The public contracts are:

  • CatalogSemantics::IcuNative requires PluralEncoding::Icu
  • CatalogSemantics::GettextCompat requires PluralEncoding::Gettext
  • CatalogStorageFormat::Ndjson is only supported with CatalogSemantics::IcuNative
  • invalid combinations are rejected with ApiError::InvalidArguments or ApiError::Unsupported

Behavior by mode:

IcuNative

  • PO and NDJSON parse msgid / msgstr or id / str directly as text
  • top-level ICU plurals are no longer eagerly projected into TranslationShape::Plural
  • CatalogUpdateInput::SourceFirst stays source-text-first and does not auto-project ICU plurals
  • PO write emits raw ICU/text strings and never writes msgid_plural
  • NormalizedParsedCatalog::compile produces singular runtime strings for native ICU messages

GettextCompat

  • PO parse accepts classic msgid_plural / msgstr[n]
  • PO write emits classic gettext plural slots
  • ICU projection is not part of this compat parse path
  • NDJSON is not supported
  • NormalizedParsedCatalog::compile can still return structured plural runtime values

compile_catalog_artifact remains a string artifact API. Because of that, GettextCompat is allowed to bridge plural structure to final ICU strings only at the artifact boundary.

Consequences

Positive:

  • the default high-level path is simpler and cheaper
  • native ICU workflows no longer pay for eager plural projection
  • NDJSON and native PO storage now share one clearer semantic model
  • compat behavior is explicit instead of being mixed into the default path

Negative:

  • this is a public behavior change for callers that previously relied on eager ICU plural projection in parse_catalog
  • callers that want classic gettext plural semantics must now opt into CatalogSemantics::GettextCompat
  • some tests, benchmarks, and tooling need to pass semantics explicitly

Alternatives Considered

Keep one high-level path with more conditional logic

Rejected because it would preserve the mixed-model complexity and make both performance work and semantics harder to reason about.
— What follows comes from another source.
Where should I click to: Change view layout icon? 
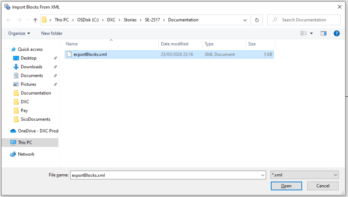tap(303, 33)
Continue eager ICU plural projection in the default path

Rejected because the common ICU-native workflow benefits more from keeping raw text intact and projecting only on demand.

Make compat mode only a write option

Rejected because parse, update, and compile semantics also differ materially; the split needs to exist throughout the high-level API, not only at export.